Skip to content

Latest commit

 

History

History
222 lines (159 loc) · 12.5 KB

File metadata and controls

222 lines (159 loc) · 12.5 KB

Project 4 - Advanced Lane Finding

Overview
Qualitative results. (click for full video)


Advanced Lane Finding Project

The goals / steps of this project are the following:

  • Compute the camera calibration matrix and distortion coefficients given a set of chessboard images.
  • Apply a distortion correction to raw images.
  • Use color transforms, gradients, etc., to create a thresholded binary image.
  • Apply a perspective transform to rectify binary image ("birds-eye view").
  • Detect lane pixels and fit to find the lane boundary.
  • Determine the curvature of the lane and vehicle position with respect to center.
  • Warp the detected lane boundaries back onto the original image.
  • Output visual display of the lane boundaries and numerical estimation of lane curvature and vehicle position.

Camera Calibration

OpenCV provide some really helpful built-in functions for the task on camera calibration. First of all, to detect the calibration pattern in the calibration images, we can use the function cv2.findChessboardCorners(image, pattern_size).

Once we have stored the correspondeces between 3D world and 2D image points for a bunch of images, we can proceed to actually calibrate the camera through cv2.calibrateCamera(). Among other things, this function returns both the camera matrix and the distortion coefficients, which we can use to undistort the frames.

The code for this steps can be found in calibration_utils.

I applied this distortion correction to the test image using the cv2.undistort() function and obtained the following result (appreciating the effect of calibration is easier on the borders of the image):

calibration_before
Chessboard image before calibration

calibration_after
Chessboard image after calibration

Pipeline (single images)

1. Provide an example of a distortion-corrected image.

Once the camera is calibrated, we can use the camera matrix and distortion coefficients we found to undistort also the test images. Indeed, if we want to study the geometry of the road, we have to be sure that the images we're processing do not present distortions. Here's the result of distortion-correction on one of the test images:

calibration_before
Test image before calibration

calibration_after
Test image after calibration

In this case appreciating the result is slightly harder, but we can notice nonetheless some difference on both the very left and very right side of the image.

2. Describe how (and identify where in your code) you used color transforms, gradients or other methods to create a thresholded binary image. Provide an example of a binary image result.

Correctly creating the binary image from the input frame is the very first step of the whole pipeline that will lead us to detect the lane. For this reason, I found that is also one of the most important. If the binary image is bad, it's very difficult to recover and to obtain good results in the successive steps of the pipeline. The code related to this part can be found here.

I used a combination of color and gradient thresholds to generate a binary image. In order to detect the white lines, I found that equalizing the histogram of the input frame before thresholding works really well to highlight the actual lane lines. For the yellow lines, I employed a threshold on V channel in HSV color space. Furthermore, I also convolve the input frame with Sobel kernel to get an estimate of the gradients of the lines. Finally, I make use of morphological closure to fill the gaps in my binary image. Here I show every substep and the final output:

binarization overview

3. Describe how (and identify where in your code) you performed a perspective transform and provide an example of a transformed image.

## Data lines

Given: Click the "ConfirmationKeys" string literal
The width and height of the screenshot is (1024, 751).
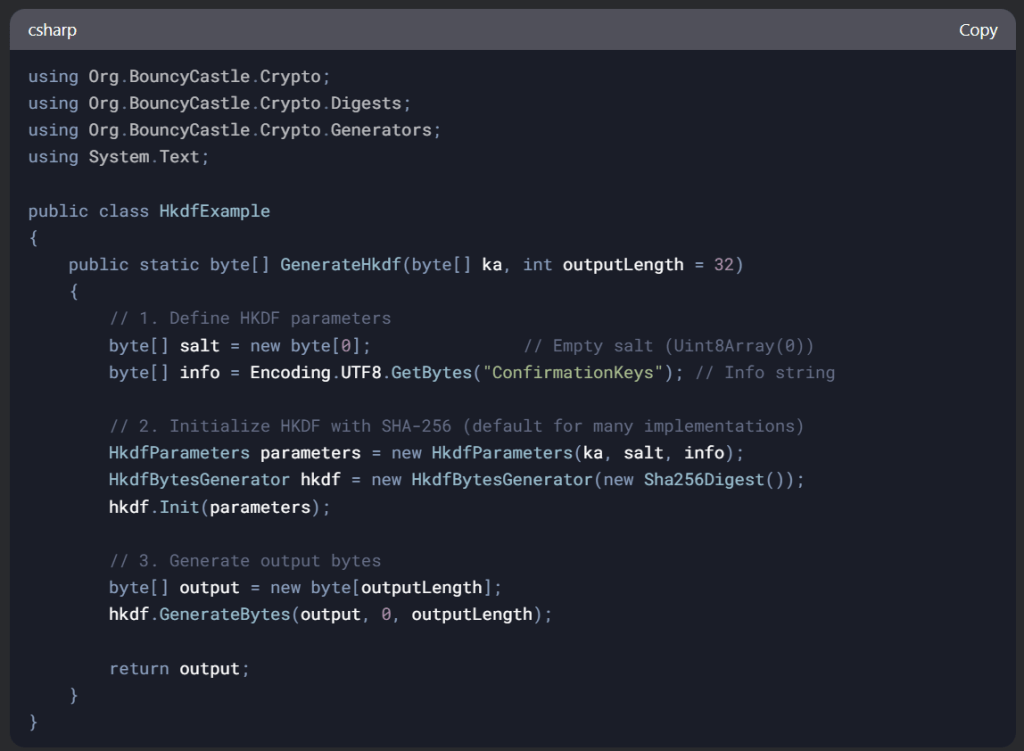Looking at the screenshot, I should coord(575,373).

## Stated problem
Please resume the lane-finding write-up from the point where it stops. The lines have nothing to do with the lane-finding write-up.

## Task answer
Code relating to warping between the two perspective can be found here. The function calibration_utils.birdeye() takes as input the frame (either color or binary) and returns the bird's-eye view of the scene. In order to perform the perspective warping, we need to map 4 points in the original space and 4 points in the warped space. For this purpose, both source and destination points are hardcoded (ok, I said it) as follows:

    h, w = img.shape[:2]

    src = np.float32([[w, h-10],    # br
                      [0, h-10],    # bl
                      [546, 460],   # tl
                      [732, 460]])  # tr
    dst = np.float32([[w, h],       # br
                      [0, h],       # bl
                      [0, 0],       # tl
                      [w, 0]])      # tr

I verified that my perspective transform was working as expected by drawing the src and dst points onto a test image and its warped counterpart to verify that the lines appear parallel in the warped image.

birdeye_view

4. Describe how (and identify where in your code) you identified lane-line pixels and fit their positions with a polynomial?

In order to identify which pixels of a given binary image belong to lane-lines, we have (at least) two possibilities. If we have a brand new frame, and we never identified where the lane-lines are, we must perform an exhaustive search on the frame. This search is implemented in line_utils.get_fits_by_sliding_windows(): starting from the bottom of the image, precisely from the peaks location of the histogram of the binary image, we slide two windows towards the upper side of the image, deciding which pixels belong to which lane-line.

On the other hand, if we're processing a video and we confidently identified lane-lines on the previous frame, we can limit our search in the neiborhood of the lane-lines we detected before: after all we're going at 30fps, so the lines won't be so far, right? This second approach is implemented in line_utils.get_fits_by_previous_fits(). In order to keep track of detected lines across successive frames, I employ a class defined in line_utils.Line, which helps in keeping the code cleaner.

class Line:

    def __init__(self, buffer_len=10):

        # flag to mark if the line was detected the last iteration
        self.detected = False

        # polynomial coefficients fitted on the last iteration
        self.last_fit_pixel = None
        self.last_fit_meter = None

        # list of polynomial coefficients of the last N iterations
        self.recent_fits_pixel = collections.deque(maxlen=buffer_len)
        self.recent_fits_meter = collections.deque(maxlen=2 * buffer_len)

        self.radius_of_curvature = None

        # store all pixels coords (x, y) of line detected
        self.all_x = None
        self.all_y = None
    
    ... methods ...

The actual processing pipeline is implemented in function process_pipeline() in main.py. As it can be seen, when a detection of lane-lines is available for a previous frame, new lane-lines are searched through line_utils.get_fits_by_previous_fits(): otherwise, the more expensive sliding windows search is performed.

The qualitative result of this phase is shown here:

sliding_windows_before
Bird's-eye view (binary)

sliding_windows_after
Bird's-eye view (lane detected)

5. Describe how (and identify where in your code) you calculated the radius of curvature of the lane and the position of the vehicle with respect to center.

Offset from center of the lane is computed in compute_offset_from_center() as one of the step of the procecssing pipeline defined in main.py. The offset from the lane center can be computed under the hypothesis that the camera is fixed and mounted in the midpoint of the car roof. In this case, we can approximate the car's deviation from the lane center as the distance between the center of the image and the midpoint at the bottom of the image of the two lane-lines detected.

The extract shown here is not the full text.